BRIEF: From the line containing "The height and" through the last line of the entries below, transcribe each line exactly, excluding any picture.

(Beginning of INPUT MATERIAL)

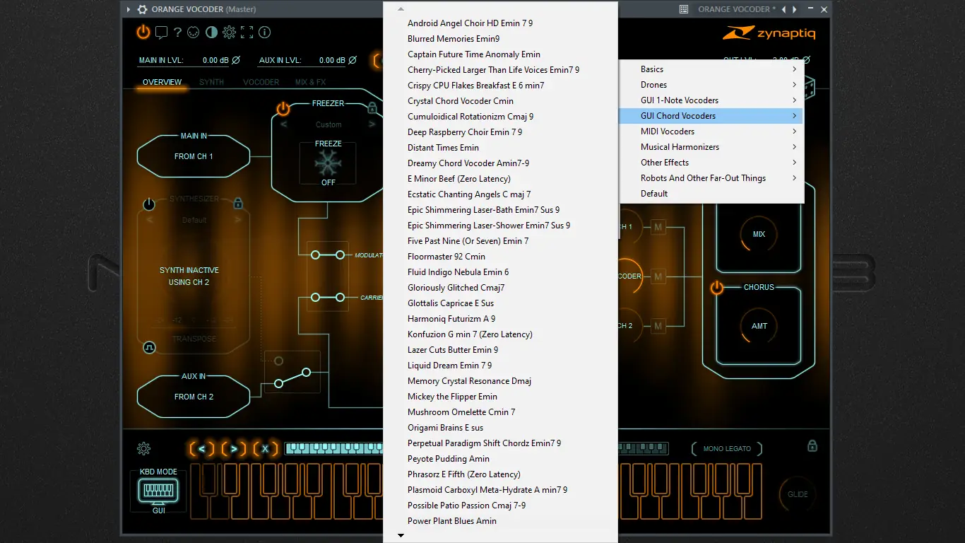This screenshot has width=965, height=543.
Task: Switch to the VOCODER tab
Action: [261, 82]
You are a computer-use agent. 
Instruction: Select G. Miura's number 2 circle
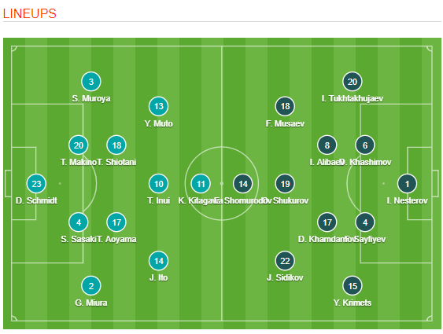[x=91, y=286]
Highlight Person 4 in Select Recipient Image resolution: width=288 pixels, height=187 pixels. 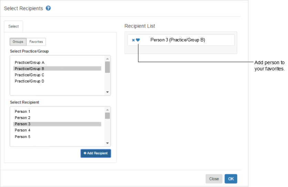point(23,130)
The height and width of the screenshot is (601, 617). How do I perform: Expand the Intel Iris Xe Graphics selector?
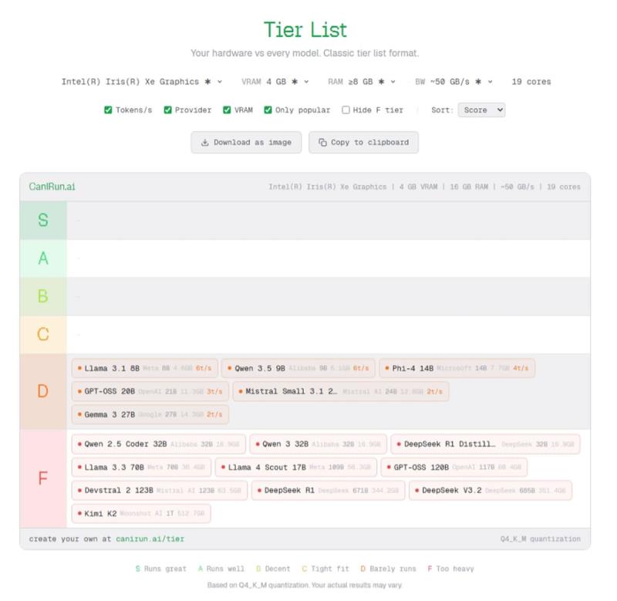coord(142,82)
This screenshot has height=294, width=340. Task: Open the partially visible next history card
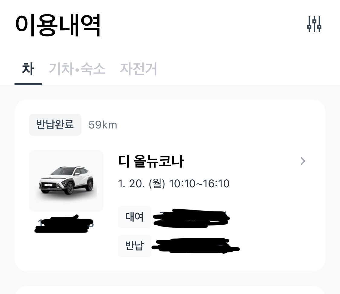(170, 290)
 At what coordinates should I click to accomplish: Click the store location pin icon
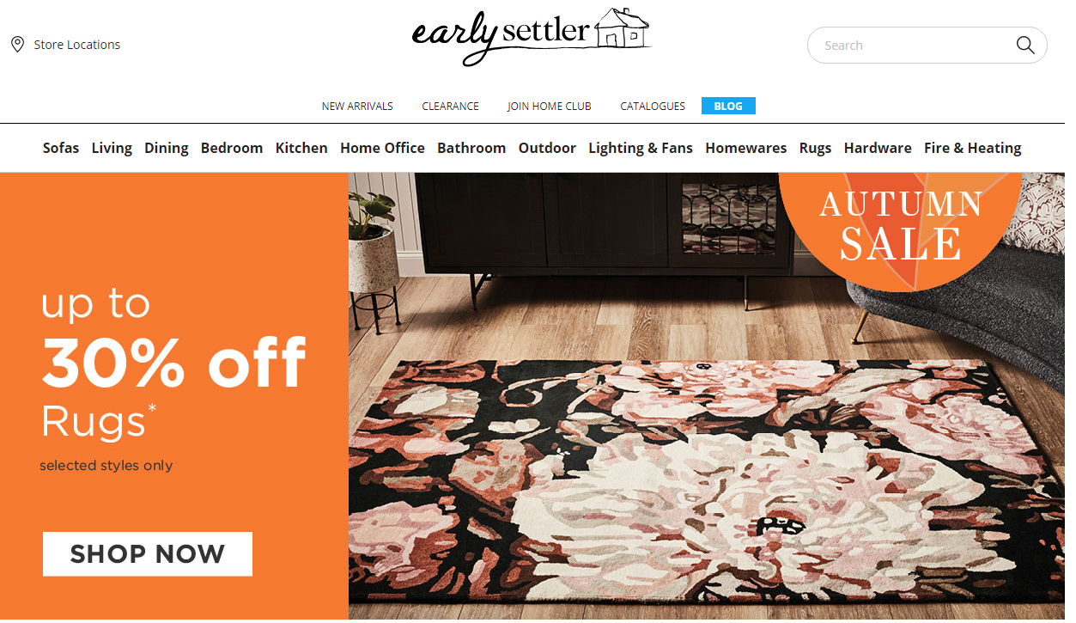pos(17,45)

(End of INPUT MATERIAL)

OUTPUT OF THE TASK:
The height and width of the screenshot is (601, 617). How do I perform: Expand the Intel Iris Xe Graphics selector?
coord(142,82)
This screenshot has height=294, width=340. Task: Open the partially visible next history card
(170, 290)
 At what coordinates should I click to accomplish: Click the store location pin icon
pos(17,45)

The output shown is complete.